EXERCISE A: In the profile of linguist Falah Al Amro, what field was his doctoral degree in?
EXERCISE B: Resume the profile of linguist Falah Al Amro, writing on from its final paragraph.

DOCUMENT EXCERPT:
|---|
Linguist uses machine learning for countering violent extremism and radicalization online Meet Falah Al Amro

Language and communication have always played an important role in Falah Al Amro’s life. Growing up, his parents were not able to read or write, and they encouraged him to pursue a better future. Amro is a native Arabic speaker who learned English to expand his skillset and achieve the hopes his family had for him. He earned his bachelor's and master's degrees in linguistics and then his doctoral degree in learning technologies design at George Mason University, cementing a lifelong career in language learning.

Linguist uses machine learning for countering violent extremism and radicalization online

Falah Al Amro joined with the Office of the Director of National Intelligence (ODNI) to foster collaboration between linguistics and social media analysis. He hopes natural language processing algorithms can be used to create an early alert system to detect extremist behaviors online. (Photo Credit: Falah Al Amro)

Linguistics offered Amro a look into the minds of other cultures, as language heavily influences how individuals process concepts. He has developed applications to teach English and worked with agencies who recruited him for Arabic. However, Amro felt this was not enough. So, when he learned about how linguistics and technology could come together to potentially better the globe, he applied for the Oak Ridge Institute for Science and Education’s (ORISE) Intelligence Community Postdoctoral Research Fellowship Program (IC Postdoc) with the ODNI.

The IC Postdoc Program offers scientists and engineers from a wide variety of disciplines unique opportunities to conduct research relevant to the Intelligence Community.

“As you can imagine, one of the best ways to relate to people and cultures is to learn their languages,” explained Amro. “I wanted to use my language and subject matter expertise to contribute to the increasing government needs of leveraging languages and artificial intelligence (AI) for open-source intelligence technologies.

“I am excited to contribute to the field of computer and social sciences to examine the ever-evolving strains of extremist behavior on social media, especially in the rise of hate speech, radicalization, harassment and violence among other ills.”

Amro joined his mentor Hemant Purohit, associate professor for the information sciences and technology department at George Mason University, to collaborate on behavioral modeling using semantic analysis techniques within the field of natural language processing. Natural language processing is a branch of AI in computer science that aims to “teach” computers how to analyze and process language in the “natural” way a human can. An example includes teaching a computer how to understand context and tone in nuanced sentences that use sarcasm, intent or stance.
|---|
RECORDED INFORMATION:
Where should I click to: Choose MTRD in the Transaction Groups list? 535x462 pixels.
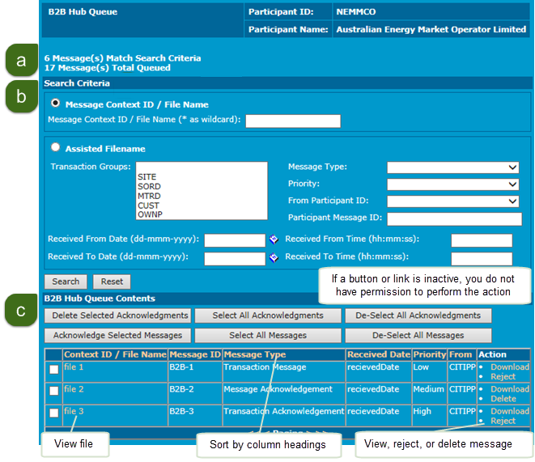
|---|
TASK RESPONSE A: Learning technologies design, at George Mason University.

TASK RESPONSE B:
For Amro’s project, he is looking to minimize the threat landscape from evolving on social media; specifically, he is mining human behavior from social media to address social issues. His goal is to try and understand everything that drives human behavior in English web spaces. He hopes the project will eventually extend to languages outside of English, such as Arabic and its sub-dialects.

“My long-term vision for research is to develop a country-based early warning system that could analyze large corpora of content from many corners of the world with many languages,” said Amro.

The project consists of extracting and analyzing multimodal data from social media. Amro feeds a neural network social media data, and then the network makes a prediction about the attributes of content and the content owner. This can be in the form of predicting trustworthiness, intent, behavior, toxicity, hate or other factors. This is called semantic analysis for human behavior modeling​ and is a crucial part of natural language processing in AI.

“What I often find is that our analysis identifies insights long before it makes it to news channels, or usually not shown on TV channels because it is difficult to detect,” explained Amro. “This is very important as it can provide early warning signs for intelligence purposes, especially when we train our machine learning algorithms on non-Western communication styles, such as Arabic.”

Amro presented his research at the South Big Data Hub Social Cybersecurity Working Group. He shared both the challenges and solutions to processing big social data for understanding malicious public behaviors, and he presented an explanatory model for monitoring, forecasting and prevention.

He recommends the IC Postdoc program. “The program widened my research scope and helped me develop new skills. Most importantly, it allowed me to engage with the research community and make connections in the field.”

After his fellowship, Amro would like to become a federal employee. For now, he continues using his bilingual skills in Arabic and English to bring together linguistics and computer science in a way that he never imagined in the beginning.

The Intelligence Community Postdoctoral Research Fellowship Program is funded by the Office of the Director of National Intelligence (ODNI) and managed by the Oak Ridge Institute for Science and Education (ORISE) under an agreement between the IC and the U.S. Department of Energy (DOE). ORISE is managed for DOE by ORAU.